La plus couramment utilisée chez les plantes est la stratégie dite SSN-1, qui consiste à générer de petites mutations aléatoires (indels : insertions ou délétions), à la suite d'une rupture de l'ADN dans la séquence cible et d'une réparation erronée ultérieure par le mécanisme appelé NHEJ. (Union d'extrémités non homologues). Cette stratégie s'est avérée très efficace chez plusieurs espèces et vise à induire de nouveaux caractères par la perte de fonction des gènes mutés. De son côté, la stratégie connue sous le nom de SSN-2 offre une plus grande précision, puisqu'elle consiste littéralement à réécrire une petite région génomique qui incorpore des changements prédéfinis qui sont cryptés dans une séquence d'ADN «donneur» qui est transférée dans le génome avec le SSN. Pour cela, un type alternatif de réparation cellulaire, appelé recombinaison homologue, est utilisé qui répare le génome à l'aide d'une matrice d'ADN externe. Enfin, la stratégie SSN-3 est similaire à la SSN-2, mais son objectif n'est pas d'introduire de petites "réparations", mais d'incorporer de "nouvelles informations génétiques" dans des sites génomiques précis en profitant de la permissivité de la réparation HR pour accepter le donneur. séquences qu'ils contiennent des régions non homologues dans leur région centrale. Le SSN-2 et le SSN-3 (également connus collectivement sous le nom de stratégies de ciblage génétique ou GT) étendent la gamme de variabilité génétique pour améliorer les fonctions, offrant un saut qualitatif dans le type de traits pouvant être obtenus grâce à ces stratégies. Cependant, jusqu'à récemment, les stratégies basées sur la recombinaison homologue ont été inefficaces dans les plantes, ce qui a fait que de nombreuses approches testées à ce jour sont de type « perte de fonction » (SSN-1).
Dans tous les cas, pour réaliser l'édition génomique, il est indispensable de transférer l'enzyme SSN (par exemple, Cas9) dans le noyau d'une cellule végétale, en même temps que l'ARNg et, le cas échéant, l'ADN du donneur contenant le " nouvelle « » séquence génétique à introduire (SSN-2 et SSN-3), pour régénérer ultérieurement une plante complète à partir de la cellule ou des cellules modifiées. Le mécanisme le plus couramment utilisé pour l'introduction de ces éléments dans la cellule est la transformation génétique médiée par Agrobacterium. Le résultat est, transitoirement, une plante transgénique qui contient et exprime chacun des éléments susmentionnés. Cependant, dans une étape ultérieure et dans le cas de plantes qui se multiplient sexuellement, l'ADN-T peut être éliminé par ségrégation sexuelle donnant naissance à des plantes non transgéniques qui contiennent l'édition génétique souhaitée.

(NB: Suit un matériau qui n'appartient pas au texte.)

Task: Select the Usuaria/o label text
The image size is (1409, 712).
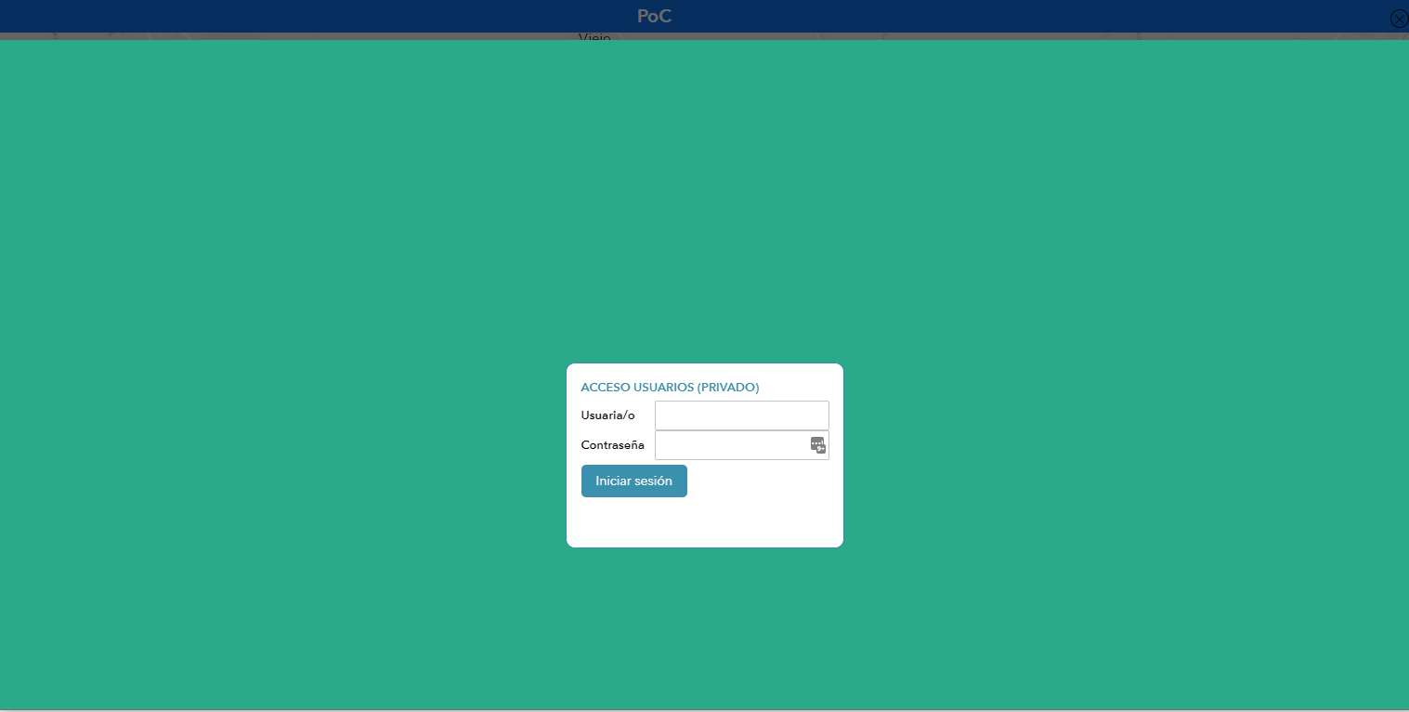Action: tap(608, 415)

Du point de vue bioéthique et du strict respect du produit final, les stratégies SSN-1 et SSN-2 génèrent des plantes pratiquement indiscernables de celles générées par les méthodes de sélection traditionnelles, et il est donc avancé qu'elles ne devraient pas être considérées comme des OGM. De son côté, la stratégie SSN-3 conduirait inévitablement aux OGM, mais avec une plus grande précision à l'endroit exact du génome dans lequel l'information génétique supplémentaire a été introduite.
Concernant les implications bioéthiques et réglementaires, récemment, des mécanismes alternatifs ont été testés avec succès pour introduire directement le complexe ribonucléoprotéique (Cas9 + ARNg) dans le noyau cellulaire des protoplastes de différentes espèces végétales, évitant ainsi l'utilisation d'intermédiaires sous forme d'ADN. De cette façon, le processus d'édition est complètement assimilé au processus de mutagénèse chimique (ce dernier exempté de la réglementation de l'OMG), de sorte que les plantes résultantes peuvent être commercialisées comme non transgéniques.